_Your task:_
Send back the whole listing untouched.

(Supplied records)

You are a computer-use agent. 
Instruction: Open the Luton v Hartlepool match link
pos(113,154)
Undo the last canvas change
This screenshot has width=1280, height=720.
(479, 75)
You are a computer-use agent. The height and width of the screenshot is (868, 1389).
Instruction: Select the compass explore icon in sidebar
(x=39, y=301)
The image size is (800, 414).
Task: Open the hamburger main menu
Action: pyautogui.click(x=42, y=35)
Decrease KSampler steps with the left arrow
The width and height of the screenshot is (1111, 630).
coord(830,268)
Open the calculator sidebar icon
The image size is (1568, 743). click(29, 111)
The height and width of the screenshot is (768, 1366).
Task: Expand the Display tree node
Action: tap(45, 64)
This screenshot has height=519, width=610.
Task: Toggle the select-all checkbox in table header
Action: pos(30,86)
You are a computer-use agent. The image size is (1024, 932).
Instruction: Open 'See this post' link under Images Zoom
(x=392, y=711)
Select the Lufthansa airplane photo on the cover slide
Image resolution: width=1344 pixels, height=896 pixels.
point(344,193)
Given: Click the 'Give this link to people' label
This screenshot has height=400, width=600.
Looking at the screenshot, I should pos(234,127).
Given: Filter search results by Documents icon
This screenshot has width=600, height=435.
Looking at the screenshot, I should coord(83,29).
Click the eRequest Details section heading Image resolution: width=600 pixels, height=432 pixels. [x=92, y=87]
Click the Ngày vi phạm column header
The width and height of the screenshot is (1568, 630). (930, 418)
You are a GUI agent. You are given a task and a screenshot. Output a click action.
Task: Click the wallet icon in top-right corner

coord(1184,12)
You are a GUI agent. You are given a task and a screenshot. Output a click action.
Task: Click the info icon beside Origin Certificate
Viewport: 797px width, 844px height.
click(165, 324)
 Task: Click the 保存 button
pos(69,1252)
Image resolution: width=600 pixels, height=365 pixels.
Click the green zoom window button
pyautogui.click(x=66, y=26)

(End Supplied records)

_Solution to the exercise:_
You are a computer-use agent. 
Instruction: Open the Luton v Hartlepool match link
pos(113,154)
Undo the last canvas change
This screenshot has width=1280, height=720.
(479, 75)
You are a computer-use agent. The height and width of the screenshot is (868, 1389).
Instruction: Select the compass explore icon in sidebar
(x=39, y=301)
The image size is (800, 414).
Task: Open the hamburger main menu
Action: pyautogui.click(x=42, y=35)
Decrease KSampler steps with the left arrow
The width and height of the screenshot is (1111, 630).
coord(830,268)
Open the calculator sidebar icon
The image size is (1568, 743). click(29, 111)
The height and width of the screenshot is (768, 1366).
Task: Expand the Display tree node
Action: tap(45, 64)
This screenshot has height=519, width=610.
Task: Toggle the select-all checkbox in table header
Action: pos(30,86)
You are a computer-use agent. The image size is (1024, 932).
Instruction: Open 'See this post' link under Images Zoom
(x=392, y=711)
Select the Lufthansa airplane photo on the cover slide
Image resolution: width=1344 pixels, height=896 pixels.
point(344,193)
Given: Click the 'Give this link to people' label
This screenshot has height=400, width=600.
Looking at the screenshot, I should pos(234,127).
Given: Filter search results by Documents icon
This screenshot has width=600, height=435.
Looking at the screenshot, I should coord(83,29).
Click the eRequest Details section heading Image resolution: width=600 pixels, height=432 pixels. [x=92, y=87]
Click the Ngày vi phạm column header
The width and height of the screenshot is (1568, 630). (930, 418)
You are a GUI agent. You are given a task and a screenshot. Output a click action.
Task: Click the wallet icon in top-right corner

coord(1184,12)
You are a GUI agent. You are given a task and a screenshot. Output a click action.
Task: Click the info icon beside Origin Certificate
Viewport: 797px width, 844px height.
click(165, 324)
 Task: Click the 保存 button
pos(69,1252)
Image resolution: width=600 pixels, height=365 pixels.
Click the green zoom window button
pyautogui.click(x=66, y=26)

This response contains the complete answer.